Start of SOURCE RECORDS
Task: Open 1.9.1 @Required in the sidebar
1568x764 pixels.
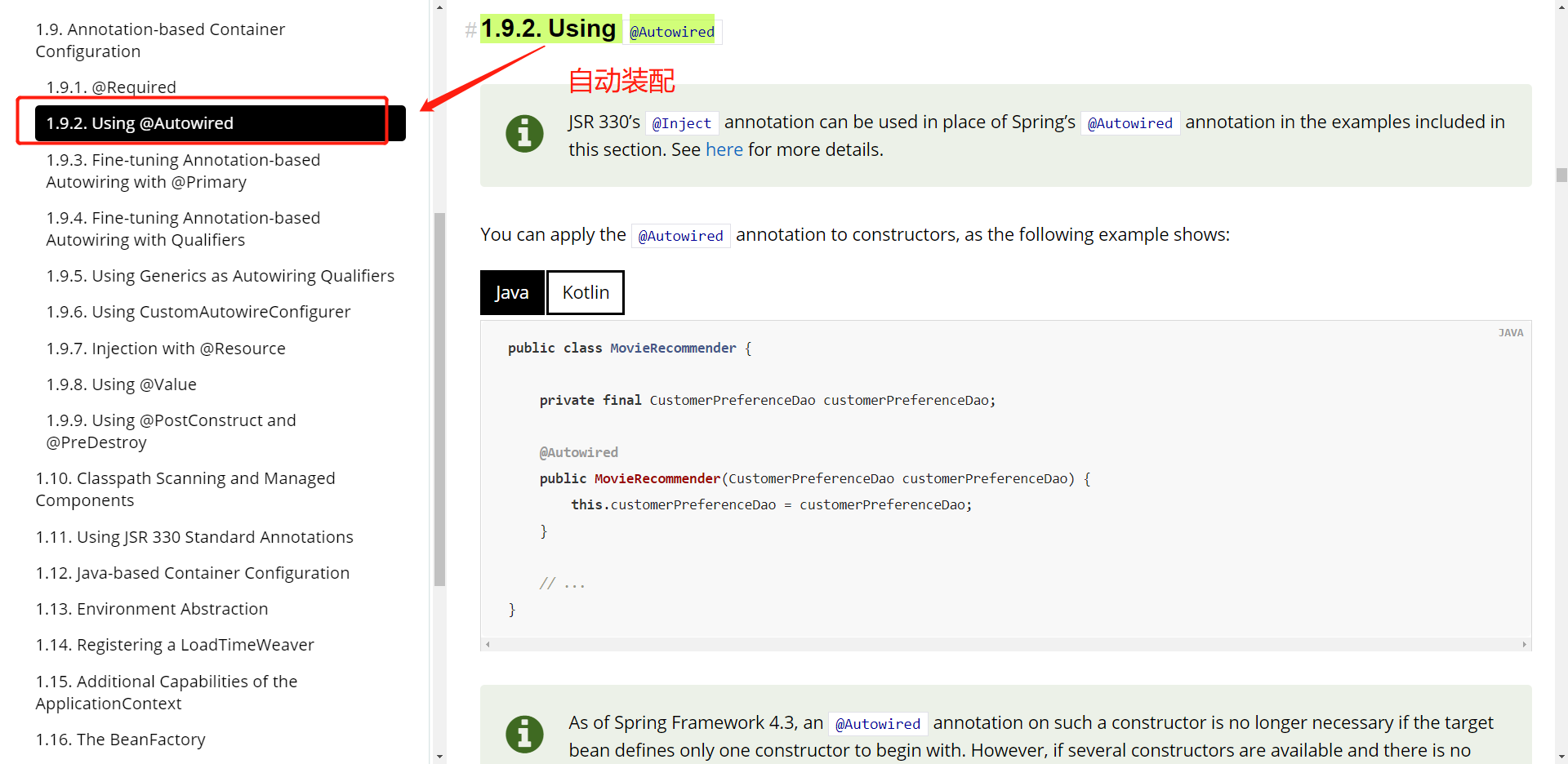Action: [111, 87]
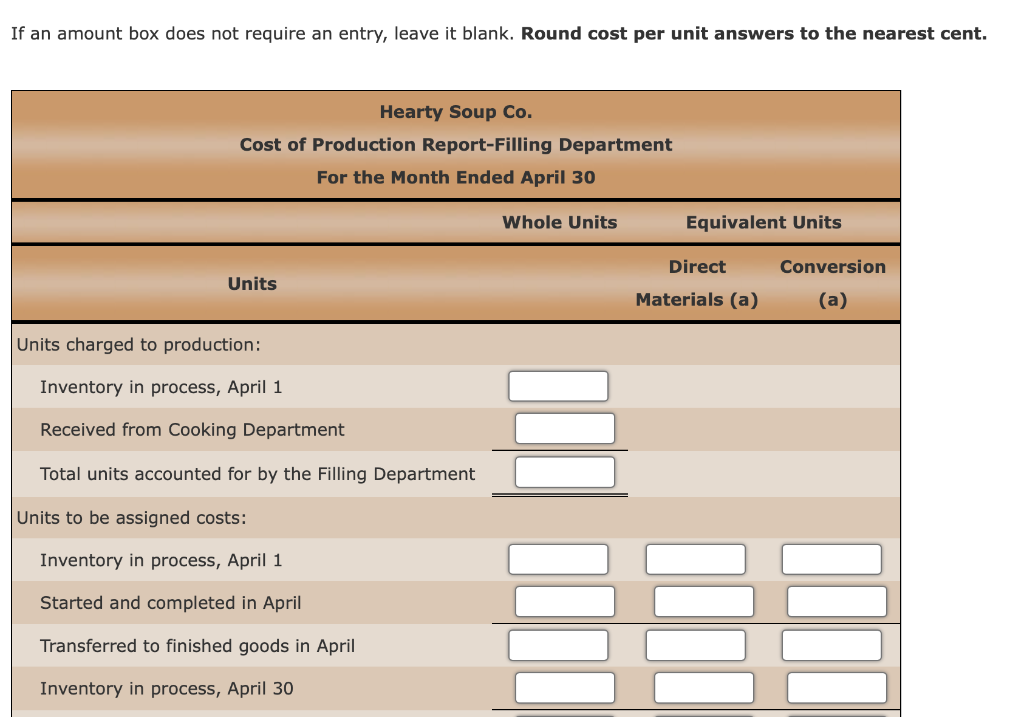Select the Whole Units box for Started and completed in April
This screenshot has height=717, width=1024.
tap(565, 601)
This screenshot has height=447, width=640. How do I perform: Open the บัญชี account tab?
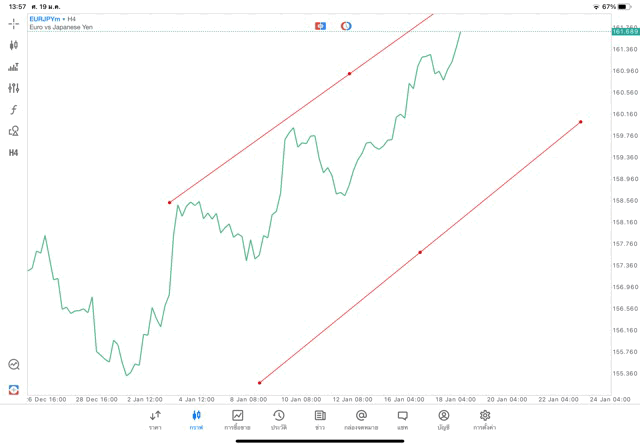(x=443, y=419)
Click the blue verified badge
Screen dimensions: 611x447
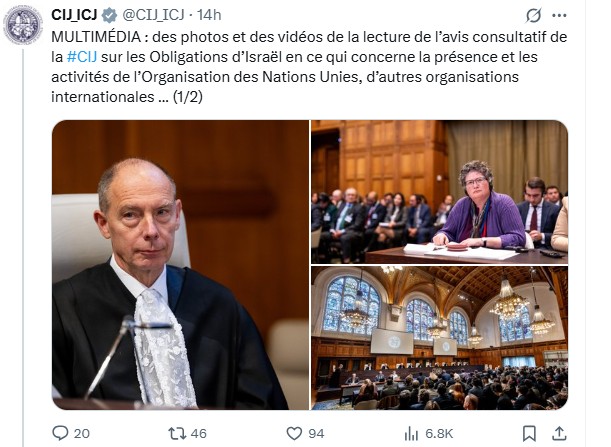(x=109, y=15)
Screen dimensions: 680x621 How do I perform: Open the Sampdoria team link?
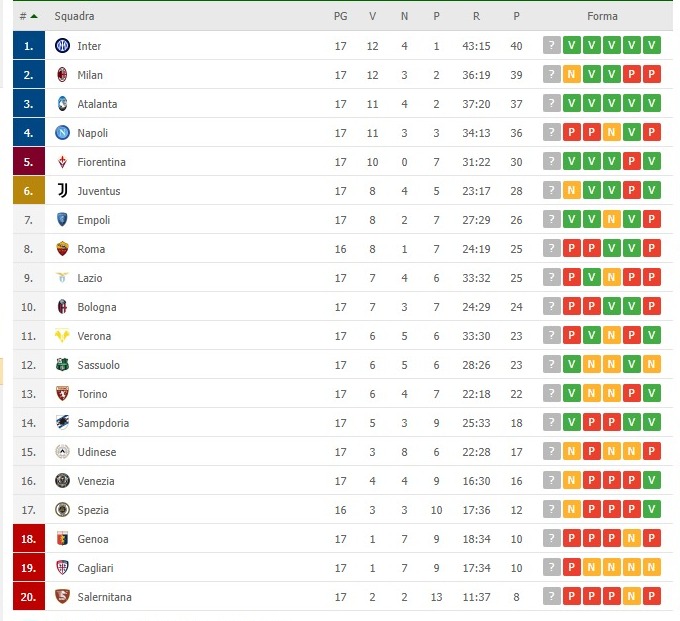point(103,423)
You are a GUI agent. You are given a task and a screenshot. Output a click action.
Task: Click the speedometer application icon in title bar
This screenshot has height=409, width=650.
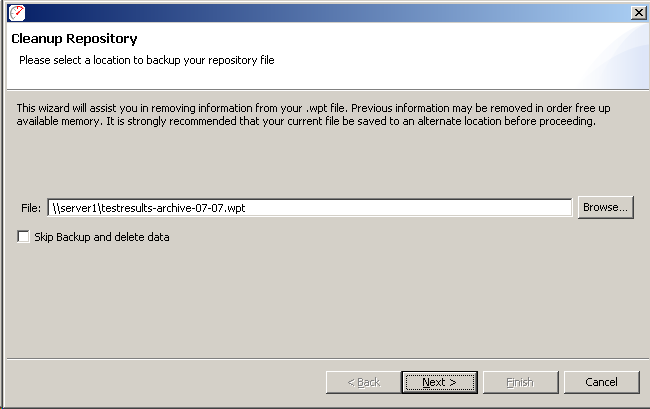17,13
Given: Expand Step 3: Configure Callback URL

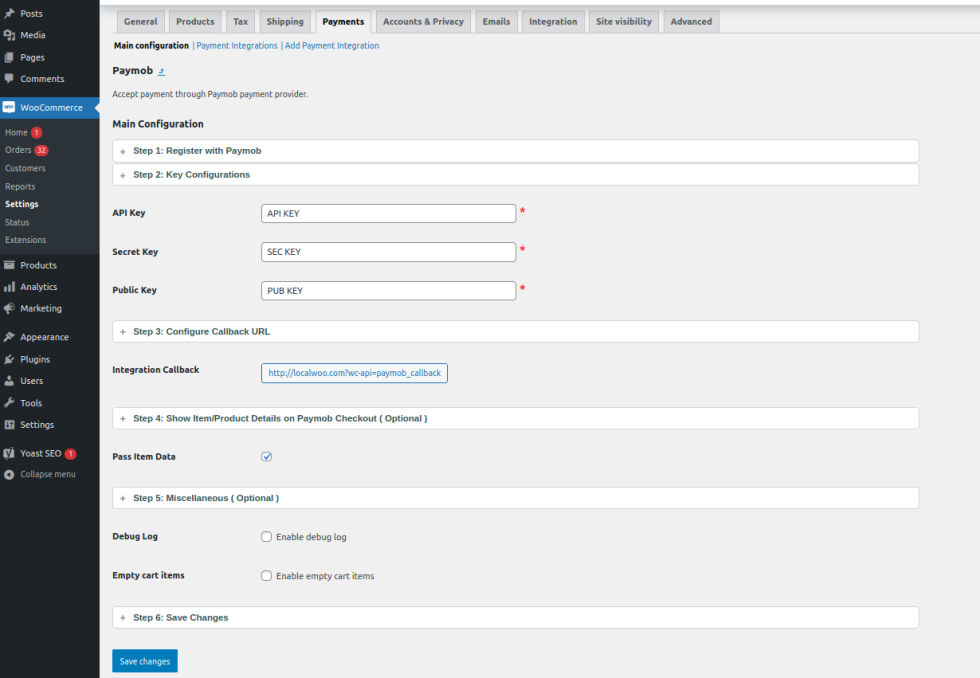Looking at the screenshot, I should tap(123, 332).
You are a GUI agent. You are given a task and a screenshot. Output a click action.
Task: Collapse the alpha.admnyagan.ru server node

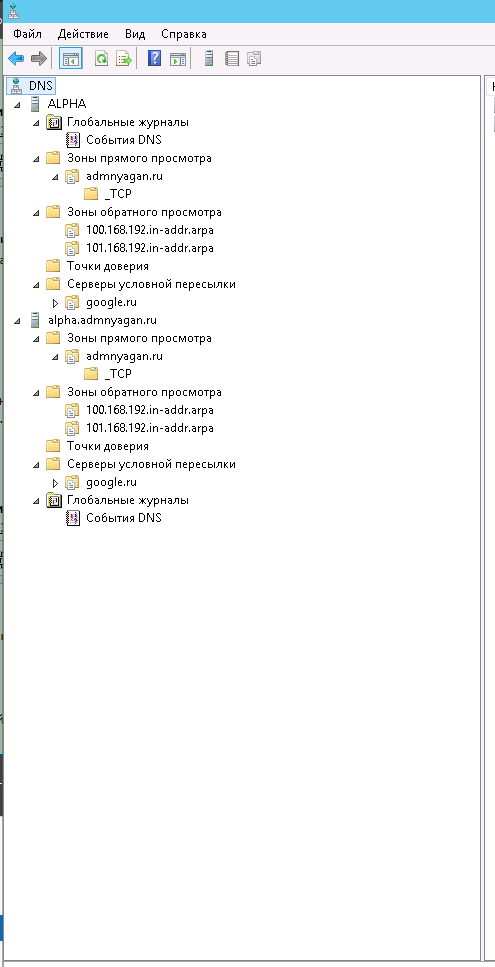tap(17, 321)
End of SOURCE RECORDS
A faithful, word-for-word version of the records above is needed, with no images in it.

RESPONSE TO THE EXERCISE:
Task: Open 1.9.1 @Required in the sidebar
1568x764 pixels.
Action: [111, 87]
Select the Whole Units box for Started and completed in April
This screenshot has height=717, width=1024.
tap(565, 601)
This screenshot has height=447, width=640. How do I perform: Open the บัญชี account tab?
(x=443, y=419)
Click the blue verified badge
Screen dimensions: 611x447
(x=109, y=15)
Screen dimensions: 680x621 How do I perform: Open the Sampdoria team link?
point(103,423)
You are a GUI agent. You are given a task and a screenshot. Output a click action.
Task: Click the speedometer application icon in title bar
This screenshot has height=409, width=650.
17,13
Given: Expand Step 3: Configure Callback URL

Looking at the screenshot, I should tap(123, 332).
You are a GUI agent. You are given a task and a screenshot. Output a click action.
Task: Collapse the alpha.admnyagan.ru server node

tap(17, 321)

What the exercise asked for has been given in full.